I will now leave this branch of the subject, and proceed to consider the great argument against a tariff, which has been urged through all time, and has been put forth, in every modification, by various gentlemen in this debate. I allude to the allegation, that every duty laid upon an imported article operates as a tax upon the (consumer, for the benefit of the domestic manufacturer.
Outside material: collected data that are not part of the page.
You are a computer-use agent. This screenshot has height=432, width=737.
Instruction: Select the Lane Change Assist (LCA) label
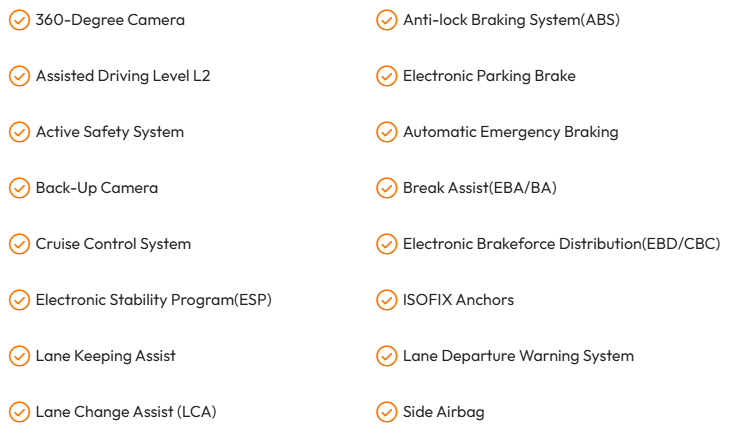[x=126, y=412]
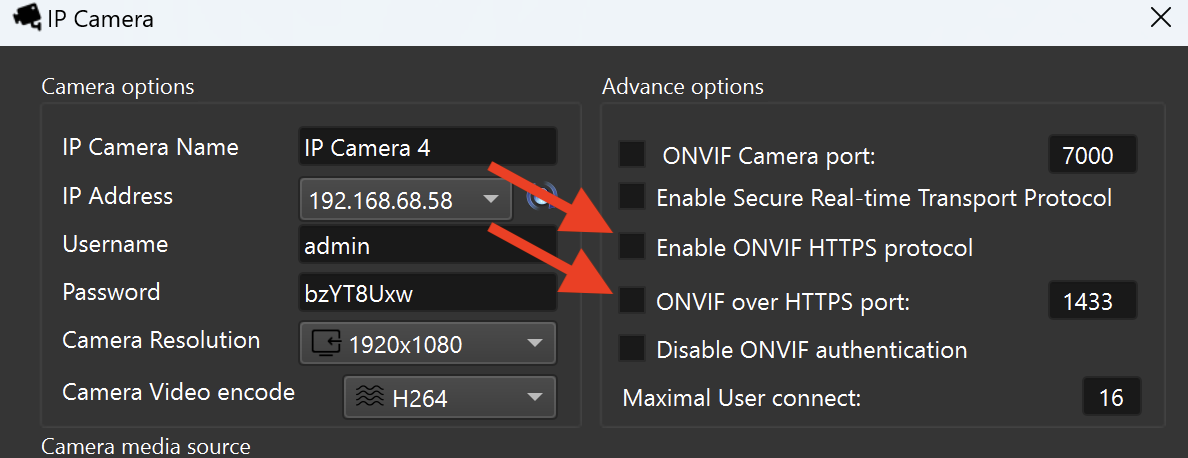1188x458 pixels.
Task: Click the Maximal User connect value field
Action: click(x=1111, y=397)
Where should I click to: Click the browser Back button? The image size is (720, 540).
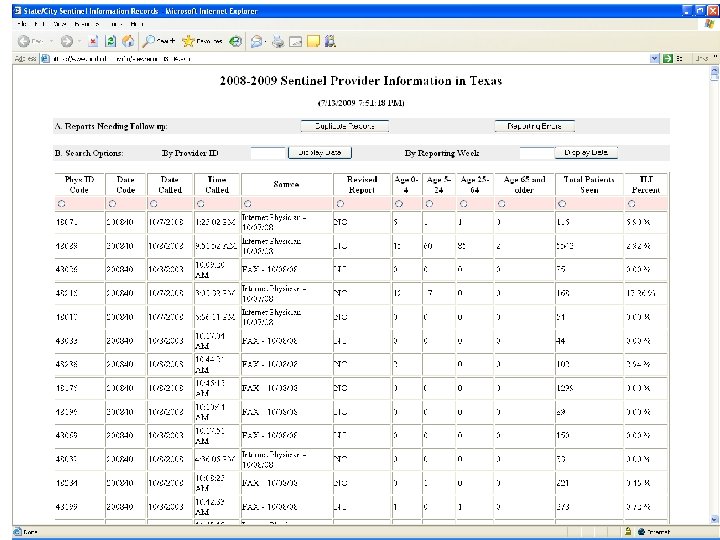click(x=22, y=41)
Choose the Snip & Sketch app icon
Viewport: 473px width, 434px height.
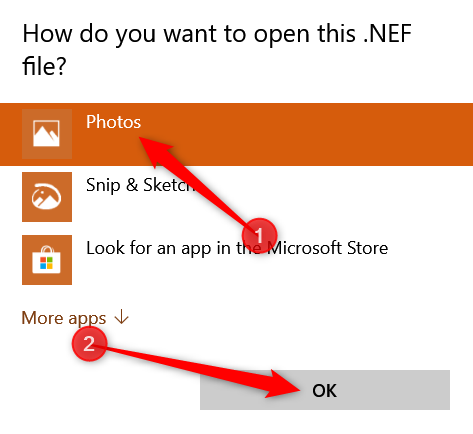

I have already had occasion to show that this proposition rests, to some extent, upon an unsound basis, by exhibiting facts to prove, in the first place, that it is not true, in all cases, that an increased duty causes an increased price; and, secondly, that if it does, such increase is not equal to the enhancement of duty. But there are other views of the subject, to which I invite the attention of the committee. If it be true, that every duty or tax which is imposed upon an article of merchandise, either in its raw state, or in its progress through the various stages of manufacture, or in the form of an impost duty, constitutes an addition to its price, which must be paid by the person who buys and consumes it does it not follow, by parity of reasoning, that every bounty granted upon an article of merchandise, at any time up to the period of its consumption, must tend to diminish, to that extent, the price to be paid by the consumer? Or, to state the proposition in a more condensed form: if every tax on an article is a burden to the consumer; is not the correlative proposition equally true, that every bounty upon an article is a benefit to the consumer? No gentleman will pretend to deny that the second branch of the proposition is an inevitable deduction from the first: but to what consequences does this lead us? It proves that all the bounties which England gives upon her exported glass, and other articles which are the subjects of bounty under her laws, are not benefits conferred on her glass manufactures, &c., but mere gratuities to the American consumers! It proves, also, that our whole system of drawbacks and fishing bounties is radically wrong, and, instead of benefiting our own citizens, whose interests they were intended to promote, amount in effect to donations to strangers! Yet every intelligent man knows that such results do not ensue; and hence we are authorized to infer that the theory of the gentlemen must be unsound.